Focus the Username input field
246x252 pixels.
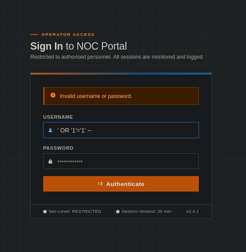coord(121,130)
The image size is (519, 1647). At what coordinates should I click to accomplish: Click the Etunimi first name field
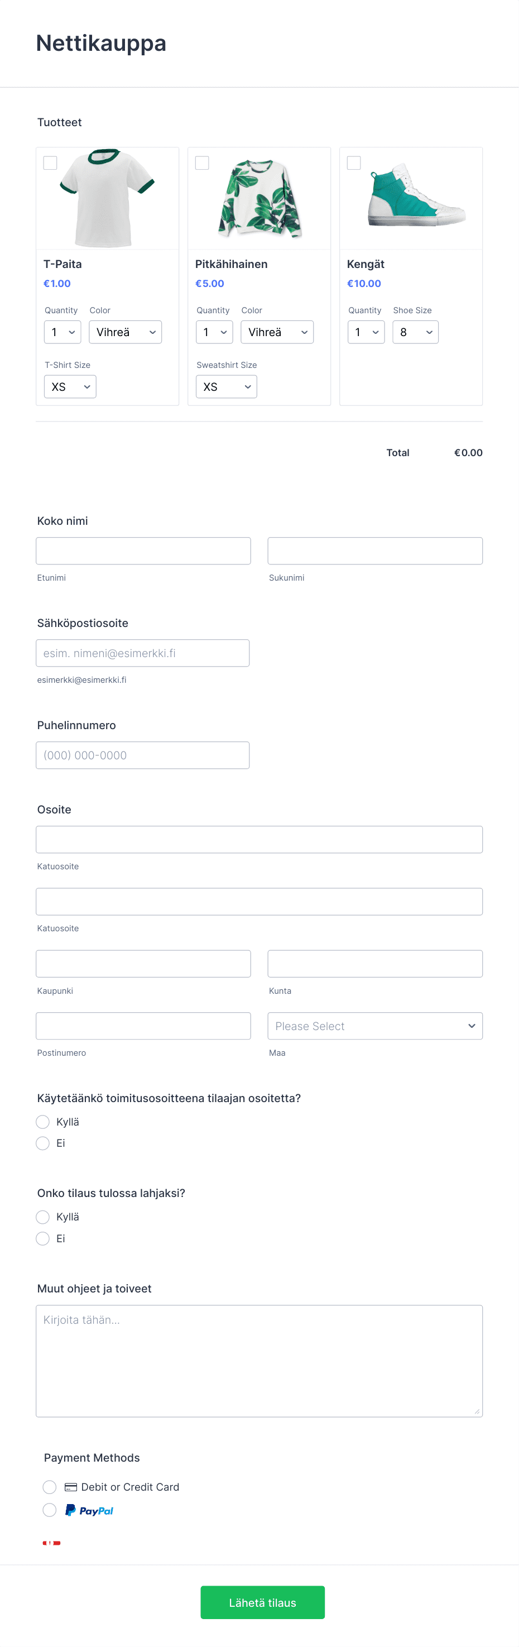pos(143,550)
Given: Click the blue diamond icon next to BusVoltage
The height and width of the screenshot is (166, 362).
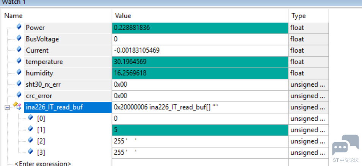Looking at the screenshot, I should click(x=19, y=39).
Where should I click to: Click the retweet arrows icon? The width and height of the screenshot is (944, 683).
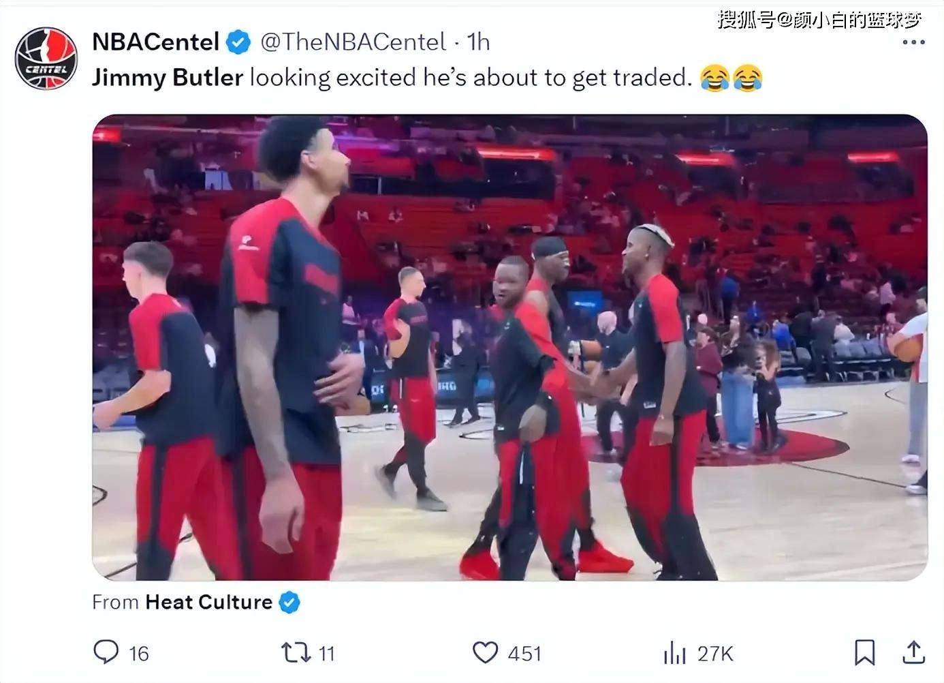click(296, 653)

• • • • •

__What is needed__
From the line containing "The image size" through the final line of the listing above, reproduce every line exactly, with no pictures.

__Response to the task__
The image size is (519, 1647). At what coordinates should I click to accomplish: Click the Etunimi first name field
pos(143,550)
Given: Click the blue diamond icon next to BusVoltage
The height and width of the screenshot is (166, 362).
Looking at the screenshot, I should click(x=19, y=39).
Where should I click to: Click the retweet arrows icon? The width and height of the screenshot is (944, 683).
click(296, 653)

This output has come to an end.